_Directive_
Reproduce each of the records below word for word, leaving nothing out and changing nothing.

_Extracted data_
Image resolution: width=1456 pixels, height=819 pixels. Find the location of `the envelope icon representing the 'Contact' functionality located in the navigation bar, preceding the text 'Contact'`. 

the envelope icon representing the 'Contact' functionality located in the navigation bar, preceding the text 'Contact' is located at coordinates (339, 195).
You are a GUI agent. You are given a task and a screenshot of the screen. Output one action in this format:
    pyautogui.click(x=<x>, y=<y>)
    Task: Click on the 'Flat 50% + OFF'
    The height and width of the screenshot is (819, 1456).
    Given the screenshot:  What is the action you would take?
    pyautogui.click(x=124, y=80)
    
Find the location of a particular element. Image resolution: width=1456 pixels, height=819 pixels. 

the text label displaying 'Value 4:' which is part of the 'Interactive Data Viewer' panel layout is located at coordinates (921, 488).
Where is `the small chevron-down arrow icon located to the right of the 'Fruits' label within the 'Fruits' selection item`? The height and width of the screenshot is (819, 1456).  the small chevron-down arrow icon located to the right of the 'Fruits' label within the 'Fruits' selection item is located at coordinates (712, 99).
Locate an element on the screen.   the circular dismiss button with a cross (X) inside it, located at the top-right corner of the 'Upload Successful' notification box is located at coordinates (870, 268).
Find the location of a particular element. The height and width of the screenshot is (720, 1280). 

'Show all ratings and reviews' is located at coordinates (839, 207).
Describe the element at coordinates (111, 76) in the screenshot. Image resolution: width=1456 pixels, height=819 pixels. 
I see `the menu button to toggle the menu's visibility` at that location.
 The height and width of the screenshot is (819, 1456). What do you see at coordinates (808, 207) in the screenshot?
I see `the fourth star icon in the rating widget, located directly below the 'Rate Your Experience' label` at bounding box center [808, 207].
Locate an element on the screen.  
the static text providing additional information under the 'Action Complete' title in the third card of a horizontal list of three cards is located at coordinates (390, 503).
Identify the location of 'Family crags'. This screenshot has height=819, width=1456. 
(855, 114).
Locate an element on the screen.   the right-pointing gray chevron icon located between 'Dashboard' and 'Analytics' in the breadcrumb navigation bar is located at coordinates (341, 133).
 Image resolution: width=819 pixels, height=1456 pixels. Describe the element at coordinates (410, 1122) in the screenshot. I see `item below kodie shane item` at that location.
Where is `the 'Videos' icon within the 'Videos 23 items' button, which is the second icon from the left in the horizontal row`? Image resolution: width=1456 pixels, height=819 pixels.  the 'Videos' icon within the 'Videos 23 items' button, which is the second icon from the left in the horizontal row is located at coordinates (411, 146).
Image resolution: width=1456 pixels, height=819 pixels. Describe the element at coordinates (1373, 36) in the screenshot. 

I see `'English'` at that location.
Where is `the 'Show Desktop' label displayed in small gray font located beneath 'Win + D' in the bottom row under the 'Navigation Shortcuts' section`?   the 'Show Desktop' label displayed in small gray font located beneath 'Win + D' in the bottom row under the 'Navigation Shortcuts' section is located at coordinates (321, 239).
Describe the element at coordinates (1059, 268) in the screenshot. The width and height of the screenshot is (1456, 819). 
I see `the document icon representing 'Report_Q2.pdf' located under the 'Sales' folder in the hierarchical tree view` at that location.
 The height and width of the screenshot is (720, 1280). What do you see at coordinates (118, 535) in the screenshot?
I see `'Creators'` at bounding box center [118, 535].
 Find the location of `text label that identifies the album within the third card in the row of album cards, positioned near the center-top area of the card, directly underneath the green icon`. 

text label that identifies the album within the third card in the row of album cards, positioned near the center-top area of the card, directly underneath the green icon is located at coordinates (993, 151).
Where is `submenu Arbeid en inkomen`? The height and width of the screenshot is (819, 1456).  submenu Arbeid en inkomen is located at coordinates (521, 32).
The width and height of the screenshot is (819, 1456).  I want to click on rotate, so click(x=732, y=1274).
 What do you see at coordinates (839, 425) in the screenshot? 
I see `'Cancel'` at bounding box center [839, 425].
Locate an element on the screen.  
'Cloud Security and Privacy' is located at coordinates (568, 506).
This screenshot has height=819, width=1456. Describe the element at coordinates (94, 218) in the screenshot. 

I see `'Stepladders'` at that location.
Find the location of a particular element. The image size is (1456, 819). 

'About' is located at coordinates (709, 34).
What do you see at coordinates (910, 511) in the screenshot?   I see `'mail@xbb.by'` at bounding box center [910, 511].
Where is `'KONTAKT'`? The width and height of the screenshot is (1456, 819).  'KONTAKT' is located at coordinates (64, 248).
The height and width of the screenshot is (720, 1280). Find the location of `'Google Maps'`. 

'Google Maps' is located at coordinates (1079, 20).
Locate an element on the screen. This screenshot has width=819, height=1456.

_Answer_
Image resolution: width=1456 pixels, height=819 pixels. Find the location of `the envelope icon representing the 'Contact' functionality located in the navigation bar, preceding the text 'Contact'`. 

the envelope icon representing the 'Contact' functionality located in the navigation bar, preceding the text 'Contact' is located at coordinates (339, 195).
You are a GUI agent. You are given a task and a screenshot of the screen. Output one action in this format:
    pyautogui.click(x=<x>, y=<y>)
    Task: Click on the 'Flat 50% + OFF'
    The height and width of the screenshot is (819, 1456).
    Given the screenshot:  What is the action you would take?
    pyautogui.click(x=124, y=80)
    
Find the location of a particular element. Image resolution: width=1456 pixels, height=819 pixels. 

the text label displaying 'Value 4:' which is part of the 'Interactive Data Viewer' panel layout is located at coordinates (921, 488).
Where is `the small chevron-down arrow icon located to the right of the 'Fruits' label within the 'Fruits' selection item`? The height and width of the screenshot is (819, 1456).  the small chevron-down arrow icon located to the right of the 'Fruits' label within the 'Fruits' selection item is located at coordinates (712, 99).
Locate an element on the screen.   the circular dismiss button with a cross (X) inside it, located at the top-right corner of the 'Upload Successful' notification box is located at coordinates (870, 268).
Find the location of a particular element. The height and width of the screenshot is (720, 1280). 

'Show all ratings and reviews' is located at coordinates (839, 207).
Describe the element at coordinates (111, 76) in the screenshot. Image resolution: width=1456 pixels, height=819 pixels. 
I see `the menu button to toggle the menu's visibility` at that location.
 The height and width of the screenshot is (819, 1456). What do you see at coordinates (808, 207) in the screenshot?
I see `the fourth star icon in the rating widget, located directly below the 'Rate Your Experience' label` at bounding box center [808, 207].
Locate an element on the screen.  
the static text providing additional information under the 'Action Complete' title in the third card of a horizontal list of three cards is located at coordinates (390, 503).
Identify the location of 'Family crags'. This screenshot has height=819, width=1456. 
(855, 114).
Locate an element on the screen.   the right-pointing gray chevron icon located between 'Dashboard' and 'Analytics' in the breadcrumb navigation bar is located at coordinates (341, 133).
 Image resolution: width=819 pixels, height=1456 pixels. Describe the element at coordinates (410, 1122) in the screenshot. I see `item below kodie shane item` at that location.
Where is `the 'Videos' icon within the 'Videos 23 items' button, which is the second icon from the left in the horizontal row`? Image resolution: width=1456 pixels, height=819 pixels.  the 'Videos' icon within the 'Videos 23 items' button, which is the second icon from the left in the horizontal row is located at coordinates (411, 146).
Image resolution: width=1456 pixels, height=819 pixels. Describe the element at coordinates (1373, 36) in the screenshot. 

I see `'English'` at that location.
Where is `the 'Show Desktop' label displayed in small gray font located beneath 'Win + D' in the bottom row under the 'Navigation Shortcuts' section`?   the 'Show Desktop' label displayed in small gray font located beneath 'Win + D' in the bottom row under the 'Navigation Shortcuts' section is located at coordinates (321, 239).
Describe the element at coordinates (1059, 268) in the screenshot. The width and height of the screenshot is (1456, 819). 
I see `the document icon representing 'Report_Q2.pdf' located under the 'Sales' folder in the hierarchical tree view` at that location.
 The height and width of the screenshot is (720, 1280). What do you see at coordinates (118, 535) in the screenshot?
I see `'Creators'` at bounding box center [118, 535].
 Find the location of `text label that identifies the album within the third card in the row of album cards, positioned near the center-top area of the card, directly underneath the green icon`. 

text label that identifies the album within the third card in the row of album cards, positioned near the center-top area of the card, directly underneath the green icon is located at coordinates (993, 151).
Where is `submenu Arbeid en inkomen`? The height and width of the screenshot is (819, 1456).  submenu Arbeid en inkomen is located at coordinates (521, 32).
The width and height of the screenshot is (819, 1456).  I want to click on rotate, so click(x=732, y=1274).
 What do you see at coordinates (839, 425) in the screenshot? 
I see `'Cancel'` at bounding box center [839, 425].
Locate an element on the screen.  
'Cloud Security and Privacy' is located at coordinates (568, 506).
This screenshot has height=819, width=1456. Describe the element at coordinates (94, 218) in the screenshot. 

I see `'Stepladders'` at that location.
Find the location of a particular element. The image size is (1456, 819). 

'About' is located at coordinates (709, 34).
What do you see at coordinates (910, 511) in the screenshot?   I see `'mail@xbb.by'` at bounding box center [910, 511].
Where is `'KONTAKT'`? The width and height of the screenshot is (1456, 819).  'KONTAKT' is located at coordinates (64, 248).
The height and width of the screenshot is (720, 1280). Find the location of `'Google Maps'`. 

'Google Maps' is located at coordinates (1079, 20).
Locate an element on the screen. This screenshot has width=819, height=1456.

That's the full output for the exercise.